begin ITEMS

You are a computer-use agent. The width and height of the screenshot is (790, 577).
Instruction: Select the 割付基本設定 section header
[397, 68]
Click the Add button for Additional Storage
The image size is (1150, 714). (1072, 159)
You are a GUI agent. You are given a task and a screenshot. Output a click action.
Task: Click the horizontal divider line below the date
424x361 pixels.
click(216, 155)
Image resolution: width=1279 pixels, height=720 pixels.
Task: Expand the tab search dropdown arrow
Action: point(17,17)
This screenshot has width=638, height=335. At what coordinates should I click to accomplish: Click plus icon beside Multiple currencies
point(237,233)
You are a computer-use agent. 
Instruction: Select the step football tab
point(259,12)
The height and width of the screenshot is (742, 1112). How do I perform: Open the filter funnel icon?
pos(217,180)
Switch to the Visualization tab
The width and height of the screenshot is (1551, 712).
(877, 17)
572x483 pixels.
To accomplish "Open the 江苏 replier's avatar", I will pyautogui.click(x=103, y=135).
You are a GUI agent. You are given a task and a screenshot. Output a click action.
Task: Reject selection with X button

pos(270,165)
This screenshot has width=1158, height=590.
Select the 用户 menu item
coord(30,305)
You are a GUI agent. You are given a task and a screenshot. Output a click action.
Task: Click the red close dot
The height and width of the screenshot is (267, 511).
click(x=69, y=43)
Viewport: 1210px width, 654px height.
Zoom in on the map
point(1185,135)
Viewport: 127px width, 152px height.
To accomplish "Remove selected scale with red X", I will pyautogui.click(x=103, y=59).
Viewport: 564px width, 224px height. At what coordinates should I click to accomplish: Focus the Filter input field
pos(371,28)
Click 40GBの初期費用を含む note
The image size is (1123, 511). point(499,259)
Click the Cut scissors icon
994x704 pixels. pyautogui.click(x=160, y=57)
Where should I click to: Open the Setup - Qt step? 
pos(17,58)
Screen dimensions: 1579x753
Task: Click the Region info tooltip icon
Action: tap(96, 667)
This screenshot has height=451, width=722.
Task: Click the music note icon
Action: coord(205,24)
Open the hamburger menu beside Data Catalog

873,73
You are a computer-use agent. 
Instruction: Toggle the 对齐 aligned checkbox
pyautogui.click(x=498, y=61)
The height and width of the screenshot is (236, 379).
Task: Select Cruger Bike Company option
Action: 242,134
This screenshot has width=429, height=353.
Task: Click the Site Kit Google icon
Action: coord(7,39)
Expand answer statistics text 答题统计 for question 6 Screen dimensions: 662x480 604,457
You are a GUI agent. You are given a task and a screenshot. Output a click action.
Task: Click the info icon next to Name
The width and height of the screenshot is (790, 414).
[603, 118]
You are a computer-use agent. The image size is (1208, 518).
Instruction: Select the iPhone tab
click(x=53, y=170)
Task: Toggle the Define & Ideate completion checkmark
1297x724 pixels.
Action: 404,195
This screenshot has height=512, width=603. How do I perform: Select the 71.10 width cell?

end ITEMS

**EXERCISE AIM**
Rewrite the lines from the one containing "Viewport: 1210px width, 654px height." through the one containing "Action: coord(7,39)", inclusive, with "Viewport" replaced by "Window" and nothing else changed.

**THE ANSWER**
Window: 1210px width, 654px height.
Zoom in on the map
point(1185,135)
Window: 127px width, 152px height.
To accomplish "Remove selected scale with red X", I will pyautogui.click(x=103, y=59).
Window: 564px width, 224px height. At what coordinates should I click to accomplish: Focus the Filter input field
pos(371,28)
Click 40GBの初期費用を含む note
The image size is (1123, 511). point(499,259)
Click the Cut scissors icon
994x704 pixels. pyautogui.click(x=160, y=57)
Where should I click to: Open the Setup - Qt step? 
pos(17,58)
Screen dimensions: 1579x753
Task: Click the Region info tooltip icon
Action: tap(96, 667)
This screenshot has height=451, width=722.
Task: Click the music note icon
Action: coord(205,24)
Open the hamburger menu beside Data Catalog

873,73
You are a computer-use agent. 
Instruction: Toggle the 对齐 aligned checkbox
pyautogui.click(x=498, y=61)
The height and width of the screenshot is (236, 379).
Task: Select Cruger Bike Company option
Action: 242,134
This screenshot has width=429, height=353.
Task: Click the Site Kit Google icon
Action: coord(7,39)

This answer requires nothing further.